Risento infatti – come se venisse “piantato” in questo esatto momento -  il pugnale di ghiaccio che mi trafisse il cuore, e mi fece defluire violentemente  il sangue dalle venne quando (e non avrò avuto più di 17 anni)  con un volto da Madonna dei Sette Dolori e un filo di voce carico di pena, mia madre mi domandò a bruciapelo, nell’unico modo in cui lei poteva farmi una richiesta del genere, se ero un uomo o una donna.

Mi stavo pettinando davanti allo specchio e diventai all’improvviso dura pietra. Avrei potuto cogliere l’occasione, ma non lo feci… troppo codardo e vigliacco per farlo… Era più”comodo” anche per me imbarazzarsi e tacere. Mi era sembrato persino di cogliere (forse ero io che “volevo” immaginarlo” per non “soccombere” definitivamente sotto il pesante fardello) una silenziosa impronunciata supplica:. Dimmi che mi sto sbagliando, che le mie  preoccupazioni sono infondate,  che è solo un’eccessiva timidezza che ti opprime…! Non era così e lo sapevo da sempre… ma fare finta era più comodo che ammettere…

Con la morte nell’anima e un sorriso striminzito stampato di sghimbescio sulle labbra che mi costava sudore e sangue, assecondai  quella muta preghiera  che avevo voluto percepire e fare mia. Senza nemmeno voltare la faccia, ma guardandola riflessa nella specchiera, la rassicurai codardamente con un semplice, tremolante “ma che cosa ti viene in mente mamma, sono normale. A cosa vuoi alludere? Non vedi? E’ tutto a posto, stai tranquilla. Chi ti ha messo in testa certe idee?”
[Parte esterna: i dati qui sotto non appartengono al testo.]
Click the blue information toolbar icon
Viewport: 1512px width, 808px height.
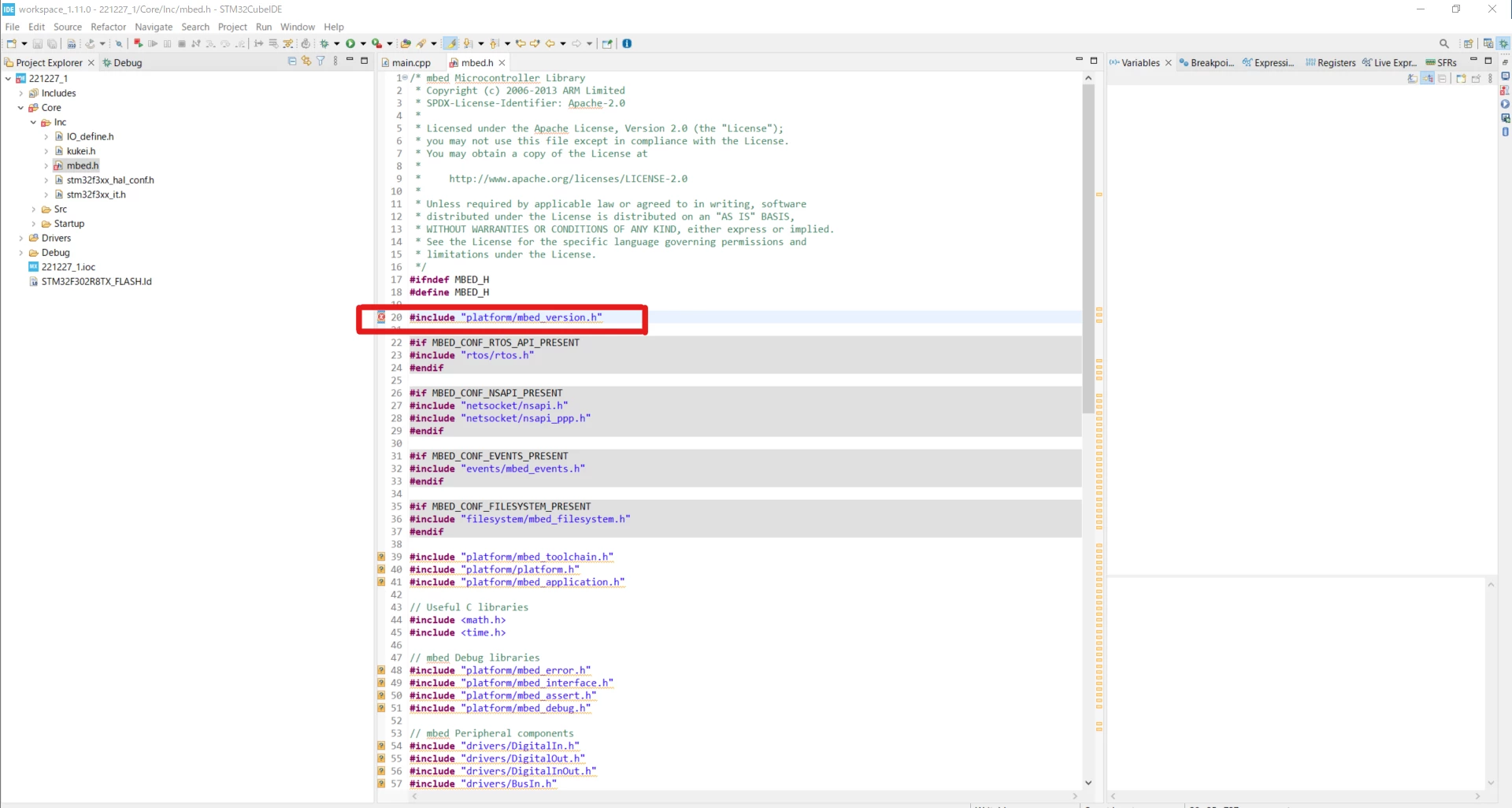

Avrei voluto sprofondare, sparire dalla faccia della terra, nascondermi, ma continuai invece a pettinarmi simulando indifferenza, con la mano diventata di piombo e i denti del pettine che quasi si conficcavano nella cute. Lei  non replicò: mi guardò ancora un attimo con infinita tristezza, annuì con la testa e se ne andò in silenzio, ed io persi definitivamente l’occasione, di nuovo rinchiuso in un imbarazzante silenzio che non sarei riuscito a infrangere nemmeno nei terribili successivi momenti della sua agonia che non potevano ammettere altri indugi.